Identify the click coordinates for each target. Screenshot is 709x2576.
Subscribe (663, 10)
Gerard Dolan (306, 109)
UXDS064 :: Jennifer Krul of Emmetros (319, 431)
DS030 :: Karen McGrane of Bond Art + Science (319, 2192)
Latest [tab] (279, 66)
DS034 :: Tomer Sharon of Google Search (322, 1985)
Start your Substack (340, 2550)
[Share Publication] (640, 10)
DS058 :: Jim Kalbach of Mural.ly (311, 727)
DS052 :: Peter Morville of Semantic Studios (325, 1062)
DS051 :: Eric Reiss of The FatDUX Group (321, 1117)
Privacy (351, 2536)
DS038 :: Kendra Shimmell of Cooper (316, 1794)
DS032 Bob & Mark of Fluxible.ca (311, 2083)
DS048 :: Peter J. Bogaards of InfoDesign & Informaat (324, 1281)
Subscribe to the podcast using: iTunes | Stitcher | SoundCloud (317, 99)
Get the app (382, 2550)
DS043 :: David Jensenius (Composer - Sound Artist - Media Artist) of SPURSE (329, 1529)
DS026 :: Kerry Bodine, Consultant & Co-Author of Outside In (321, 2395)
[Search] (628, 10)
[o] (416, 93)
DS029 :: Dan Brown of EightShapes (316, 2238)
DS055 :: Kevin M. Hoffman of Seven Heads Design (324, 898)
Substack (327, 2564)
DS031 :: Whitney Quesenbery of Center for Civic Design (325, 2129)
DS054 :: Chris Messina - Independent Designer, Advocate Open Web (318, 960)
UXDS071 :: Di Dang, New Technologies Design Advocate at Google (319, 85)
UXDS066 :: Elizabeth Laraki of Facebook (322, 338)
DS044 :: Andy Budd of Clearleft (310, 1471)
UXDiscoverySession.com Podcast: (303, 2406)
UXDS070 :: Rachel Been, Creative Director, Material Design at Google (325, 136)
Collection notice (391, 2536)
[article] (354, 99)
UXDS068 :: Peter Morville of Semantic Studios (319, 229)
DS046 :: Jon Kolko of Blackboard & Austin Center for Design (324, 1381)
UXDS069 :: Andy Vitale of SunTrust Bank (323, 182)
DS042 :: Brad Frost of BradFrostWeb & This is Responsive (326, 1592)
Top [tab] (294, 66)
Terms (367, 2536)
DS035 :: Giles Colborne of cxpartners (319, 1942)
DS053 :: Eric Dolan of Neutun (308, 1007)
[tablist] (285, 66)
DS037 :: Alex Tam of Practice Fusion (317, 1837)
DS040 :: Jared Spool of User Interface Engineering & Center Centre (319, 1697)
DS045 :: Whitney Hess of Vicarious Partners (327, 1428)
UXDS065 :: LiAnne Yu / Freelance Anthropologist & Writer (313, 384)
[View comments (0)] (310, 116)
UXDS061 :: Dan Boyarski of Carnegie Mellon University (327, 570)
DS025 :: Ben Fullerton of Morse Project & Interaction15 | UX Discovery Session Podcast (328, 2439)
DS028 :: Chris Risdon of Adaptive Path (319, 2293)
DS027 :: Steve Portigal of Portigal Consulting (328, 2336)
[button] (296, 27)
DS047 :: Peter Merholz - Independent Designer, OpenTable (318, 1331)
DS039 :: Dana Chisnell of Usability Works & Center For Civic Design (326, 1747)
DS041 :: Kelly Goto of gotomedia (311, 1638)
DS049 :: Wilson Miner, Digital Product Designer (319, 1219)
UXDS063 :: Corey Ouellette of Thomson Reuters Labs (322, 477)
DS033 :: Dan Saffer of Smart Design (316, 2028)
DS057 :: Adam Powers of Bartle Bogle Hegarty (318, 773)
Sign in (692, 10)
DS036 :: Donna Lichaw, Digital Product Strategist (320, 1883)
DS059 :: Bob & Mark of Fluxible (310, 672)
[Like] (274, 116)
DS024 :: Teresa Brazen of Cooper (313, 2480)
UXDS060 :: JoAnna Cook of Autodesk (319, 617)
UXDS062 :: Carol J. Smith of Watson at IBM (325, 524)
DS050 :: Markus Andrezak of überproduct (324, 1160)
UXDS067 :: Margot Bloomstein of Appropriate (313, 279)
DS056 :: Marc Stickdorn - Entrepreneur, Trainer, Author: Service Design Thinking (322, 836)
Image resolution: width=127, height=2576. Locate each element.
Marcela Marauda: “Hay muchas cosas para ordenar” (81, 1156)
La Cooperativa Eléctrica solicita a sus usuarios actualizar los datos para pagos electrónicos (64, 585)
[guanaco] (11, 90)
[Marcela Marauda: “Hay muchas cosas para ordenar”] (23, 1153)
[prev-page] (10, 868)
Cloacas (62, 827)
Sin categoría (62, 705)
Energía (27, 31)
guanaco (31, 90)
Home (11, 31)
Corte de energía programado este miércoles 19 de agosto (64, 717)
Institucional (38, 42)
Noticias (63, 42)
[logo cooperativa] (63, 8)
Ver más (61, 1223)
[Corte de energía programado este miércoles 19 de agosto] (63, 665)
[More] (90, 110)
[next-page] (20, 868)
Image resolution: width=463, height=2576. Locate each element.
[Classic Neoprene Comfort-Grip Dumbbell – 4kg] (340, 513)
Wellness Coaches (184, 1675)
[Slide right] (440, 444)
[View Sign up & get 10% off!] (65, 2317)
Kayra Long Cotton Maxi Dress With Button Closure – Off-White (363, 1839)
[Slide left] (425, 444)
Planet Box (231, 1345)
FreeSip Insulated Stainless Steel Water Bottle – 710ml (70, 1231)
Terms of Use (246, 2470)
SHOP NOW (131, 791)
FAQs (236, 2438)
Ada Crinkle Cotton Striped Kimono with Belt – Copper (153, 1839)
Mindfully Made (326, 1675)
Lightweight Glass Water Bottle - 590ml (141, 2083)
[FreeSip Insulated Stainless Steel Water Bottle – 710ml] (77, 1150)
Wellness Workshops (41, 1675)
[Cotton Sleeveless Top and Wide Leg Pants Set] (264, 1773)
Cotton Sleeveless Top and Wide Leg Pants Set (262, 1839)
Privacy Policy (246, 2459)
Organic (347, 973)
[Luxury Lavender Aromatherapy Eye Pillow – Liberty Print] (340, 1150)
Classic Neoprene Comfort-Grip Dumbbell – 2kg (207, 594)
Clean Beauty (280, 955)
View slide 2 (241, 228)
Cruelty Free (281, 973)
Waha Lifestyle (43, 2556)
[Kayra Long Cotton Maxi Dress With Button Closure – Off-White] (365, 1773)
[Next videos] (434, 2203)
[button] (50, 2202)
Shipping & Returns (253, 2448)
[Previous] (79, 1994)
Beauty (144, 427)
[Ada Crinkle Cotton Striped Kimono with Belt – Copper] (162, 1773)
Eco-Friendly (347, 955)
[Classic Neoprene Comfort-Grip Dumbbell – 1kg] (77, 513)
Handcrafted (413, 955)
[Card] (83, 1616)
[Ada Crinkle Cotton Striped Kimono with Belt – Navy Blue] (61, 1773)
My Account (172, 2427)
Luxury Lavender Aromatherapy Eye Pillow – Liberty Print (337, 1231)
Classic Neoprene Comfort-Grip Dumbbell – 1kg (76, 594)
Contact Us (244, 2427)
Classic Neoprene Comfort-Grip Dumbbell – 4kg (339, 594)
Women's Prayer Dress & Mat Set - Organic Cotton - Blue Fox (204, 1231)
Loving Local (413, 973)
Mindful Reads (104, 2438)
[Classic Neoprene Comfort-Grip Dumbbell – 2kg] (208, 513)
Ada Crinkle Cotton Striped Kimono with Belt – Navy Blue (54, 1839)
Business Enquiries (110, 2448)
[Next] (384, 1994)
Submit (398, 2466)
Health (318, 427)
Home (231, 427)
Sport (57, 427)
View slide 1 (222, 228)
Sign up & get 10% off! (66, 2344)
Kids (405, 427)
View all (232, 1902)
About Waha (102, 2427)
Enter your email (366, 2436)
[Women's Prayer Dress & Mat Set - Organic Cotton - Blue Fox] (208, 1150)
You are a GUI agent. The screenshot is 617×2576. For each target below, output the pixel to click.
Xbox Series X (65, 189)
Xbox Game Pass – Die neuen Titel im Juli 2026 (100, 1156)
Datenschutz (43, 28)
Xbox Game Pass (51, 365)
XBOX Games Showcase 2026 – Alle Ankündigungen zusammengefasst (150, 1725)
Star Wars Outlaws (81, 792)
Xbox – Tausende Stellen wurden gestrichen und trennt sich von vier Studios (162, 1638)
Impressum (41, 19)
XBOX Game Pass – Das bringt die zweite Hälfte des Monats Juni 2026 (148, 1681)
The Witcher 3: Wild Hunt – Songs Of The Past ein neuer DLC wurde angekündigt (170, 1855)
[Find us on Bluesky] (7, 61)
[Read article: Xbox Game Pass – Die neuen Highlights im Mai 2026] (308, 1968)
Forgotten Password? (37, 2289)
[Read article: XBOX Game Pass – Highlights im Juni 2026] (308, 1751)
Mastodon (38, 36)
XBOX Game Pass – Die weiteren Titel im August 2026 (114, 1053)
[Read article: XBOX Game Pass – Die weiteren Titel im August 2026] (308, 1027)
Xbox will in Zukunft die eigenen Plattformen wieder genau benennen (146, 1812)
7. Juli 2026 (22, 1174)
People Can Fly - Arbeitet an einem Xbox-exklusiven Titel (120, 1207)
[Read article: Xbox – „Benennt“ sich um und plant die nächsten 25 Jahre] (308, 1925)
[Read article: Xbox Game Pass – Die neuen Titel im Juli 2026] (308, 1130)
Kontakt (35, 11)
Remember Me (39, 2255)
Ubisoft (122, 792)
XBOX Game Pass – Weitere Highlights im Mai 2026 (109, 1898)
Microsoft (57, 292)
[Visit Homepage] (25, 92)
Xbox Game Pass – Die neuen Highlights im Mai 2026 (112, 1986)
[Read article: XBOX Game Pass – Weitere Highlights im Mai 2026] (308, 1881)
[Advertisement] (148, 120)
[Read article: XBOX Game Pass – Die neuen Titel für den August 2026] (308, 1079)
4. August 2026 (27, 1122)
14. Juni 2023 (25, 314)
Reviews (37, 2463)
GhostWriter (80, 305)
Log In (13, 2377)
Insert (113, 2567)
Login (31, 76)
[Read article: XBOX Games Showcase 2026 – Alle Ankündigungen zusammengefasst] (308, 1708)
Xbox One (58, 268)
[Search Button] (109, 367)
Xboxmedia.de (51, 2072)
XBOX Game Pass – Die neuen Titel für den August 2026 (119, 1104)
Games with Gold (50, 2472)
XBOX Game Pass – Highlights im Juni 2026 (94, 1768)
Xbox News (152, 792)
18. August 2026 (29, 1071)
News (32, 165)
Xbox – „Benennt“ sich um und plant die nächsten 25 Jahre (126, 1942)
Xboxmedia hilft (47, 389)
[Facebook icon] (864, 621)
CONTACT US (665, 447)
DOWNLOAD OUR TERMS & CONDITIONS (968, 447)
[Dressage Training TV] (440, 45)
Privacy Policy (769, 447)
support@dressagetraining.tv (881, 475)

■ ■ ■

All that should be written out is the stretch of lines above between the one holding "About Waha (102, 2427)" and the one holding "2026 (114, 1053)", inclusive, exactly as given.

*Exercise result*
About Waha (102, 2427)
Enter your email (366, 2436)
[Women's Prayer Dress & Mat Set - Organic Cotton - Blue Fox] (208, 1150)
You are a GUI agent. The screenshot is 617×2576. For each target below, output the pixel to click.
Xbox Series X (65, 189)
Xbox Game Pass – Die neuen Titel im Juli 2026 (100, 1156)
Datenschutz (43, 28)
Xbox Game Pass (51, 365)
XBOX Games Showcase 2026 – Alle Ankündigungen zusammengefasst (150, 1725)
Star Wars Outlaws (81, 792)
Xbox – Tausende Stellen wurden gestrichen und trennt sich von vier Studios (162, 1638)
Impressum (41, 19)
XBOX Game Pass – Das bringt die zweite Hälfte des Monats Juni 2026 (148, 1681)
The Witcher 3: Wild Hunt – Songs Of The Past ein neuer DLC wurde angekündigt (170, 1855)
[Find us on Bluesky] (7, 61)
[Read article: Xbox Game Pass – Die neuen Highlights im Mai 2026] (308, 1968)
Forgotten Password? (37, 2289)
[Read article: XBOX Game Pass – Highlights im Juni 2026] (308, 1751)
Mastodon (38, 36)
XBOX Game Pass – Die weiteren Titel im August 2026 (114, 1053)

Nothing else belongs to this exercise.